» Exercise prompt: Reproduce the lines starting with the line that contains "Given: Click the 3-攻击1 release action button" and going on through the end of the lines, both ends included. Leave the pictures out of your answer.

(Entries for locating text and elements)
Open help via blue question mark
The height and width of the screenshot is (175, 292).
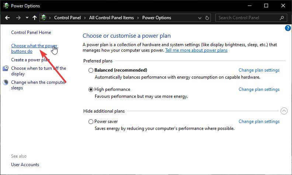coord(288,28)
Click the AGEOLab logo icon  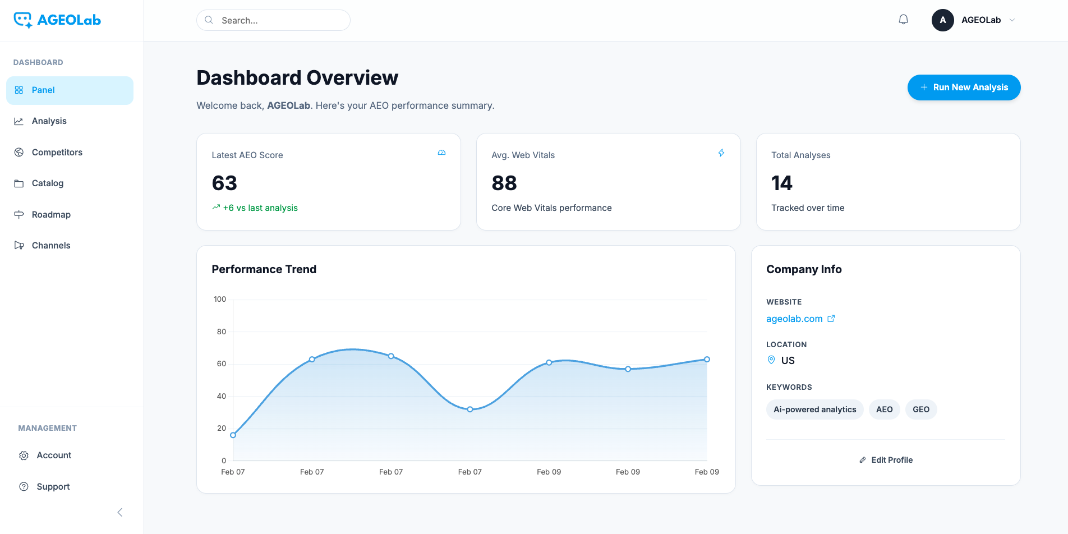point(23,20)
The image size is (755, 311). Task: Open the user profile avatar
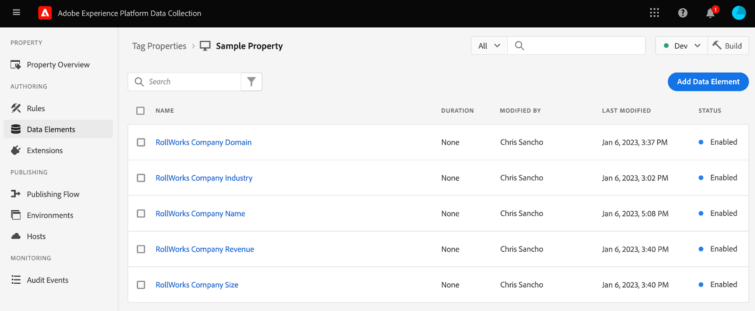738,13
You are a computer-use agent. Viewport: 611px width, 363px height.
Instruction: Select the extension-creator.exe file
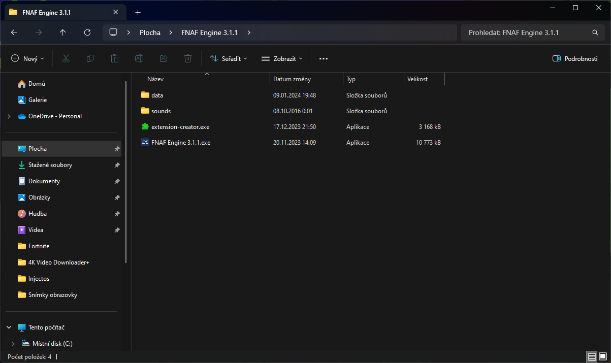click(x=180, y=127)
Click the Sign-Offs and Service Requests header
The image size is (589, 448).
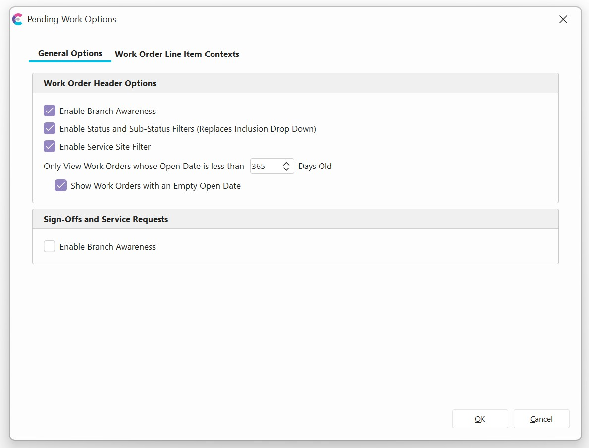click(x=106, y=219)

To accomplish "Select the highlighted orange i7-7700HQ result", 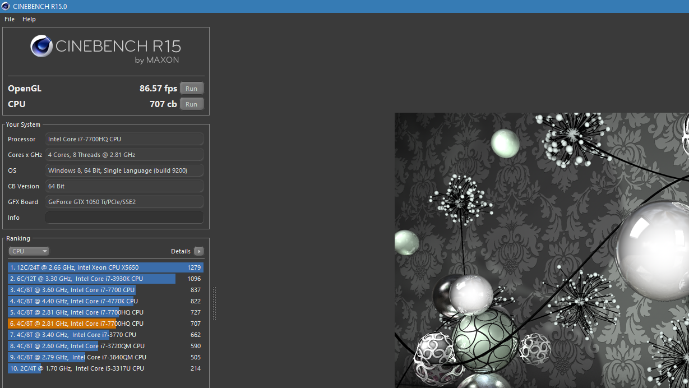I will (105, 324).
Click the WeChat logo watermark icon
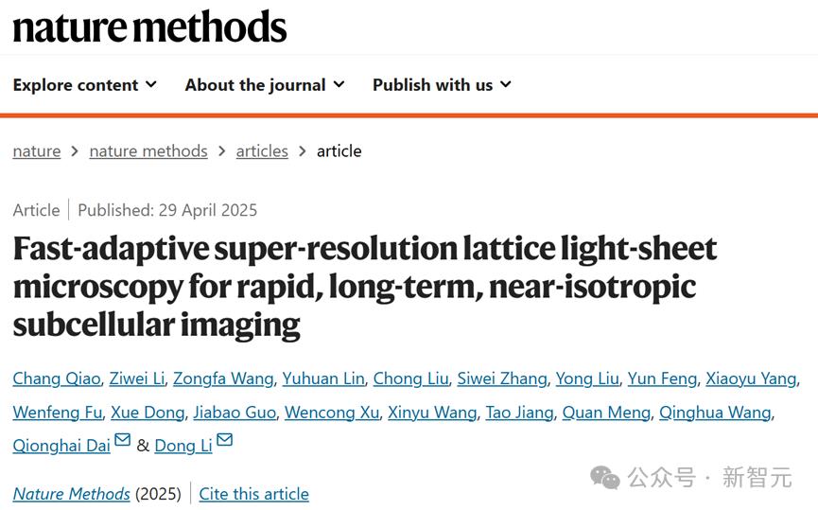The width and height of the screenshot is (818, 510). 605,477
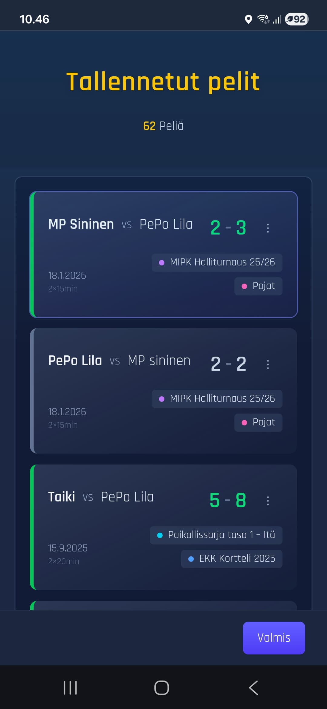
Task: Tap the green score 2 - 3
Action: tap(228, 228)
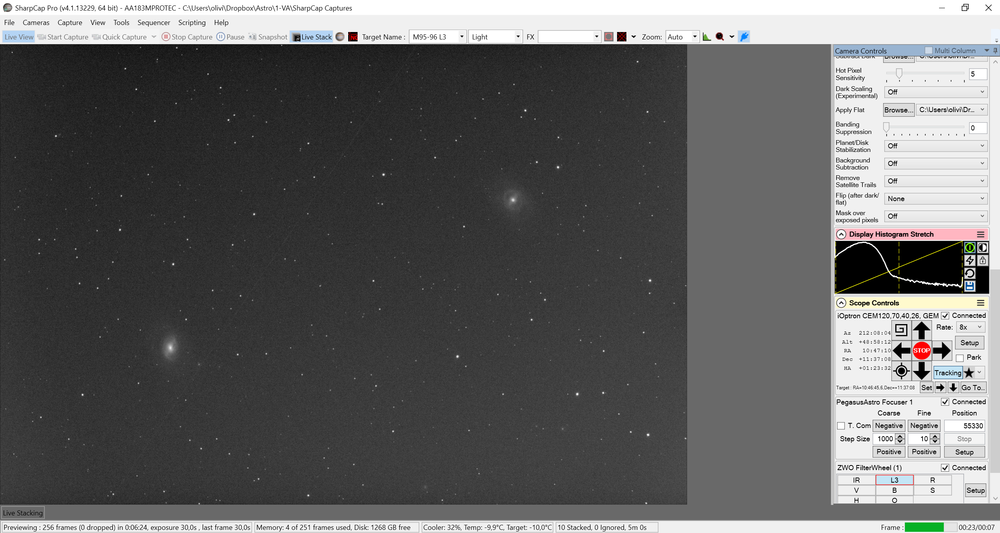This screenshot has width=1000, height=533.
Task: Save histogram stretch using floppy disk icon
Action: [970, 286]
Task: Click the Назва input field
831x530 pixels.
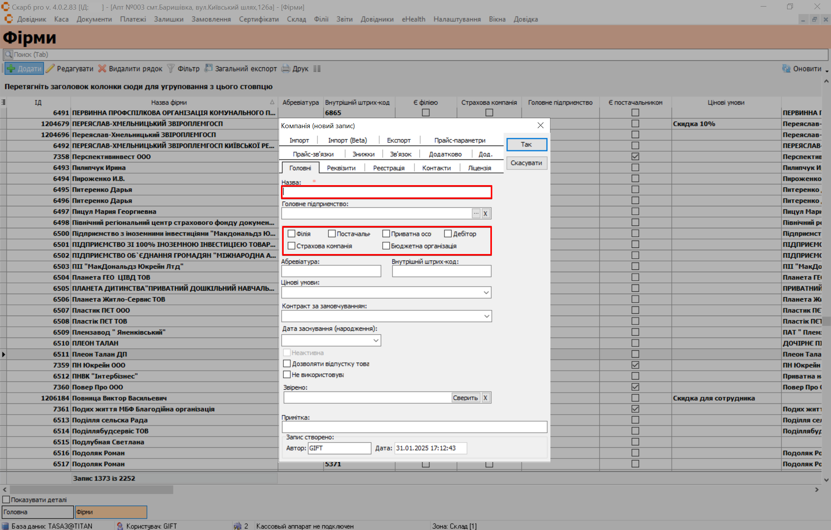Action: (386, 192)
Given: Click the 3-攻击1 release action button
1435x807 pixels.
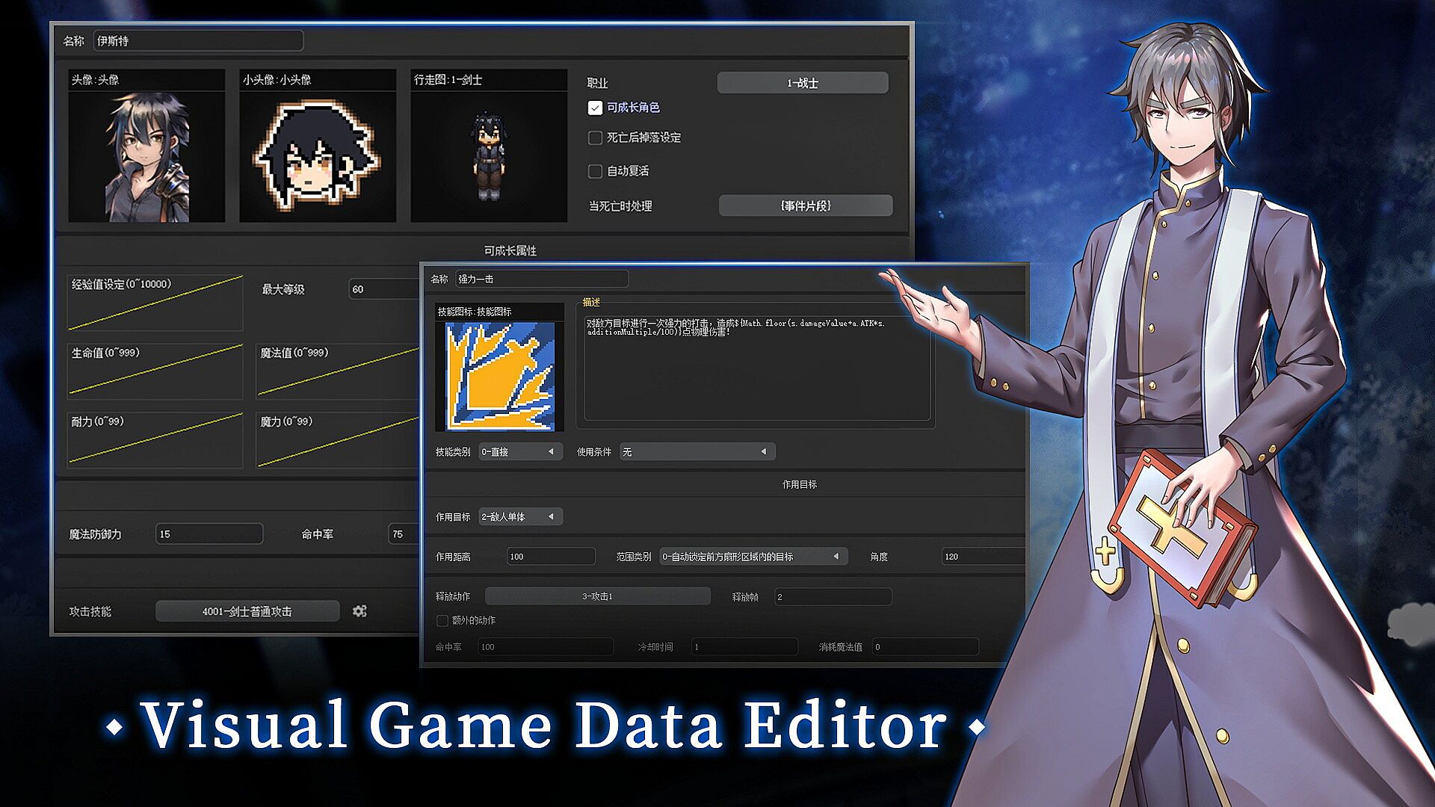Looking at the screenshot, I should coord(597,596).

» Response to the task:
Given: Click the 3-攻击1 release action button
1435x807 pixels.
Looking at the screenshot, I should coord(597,596).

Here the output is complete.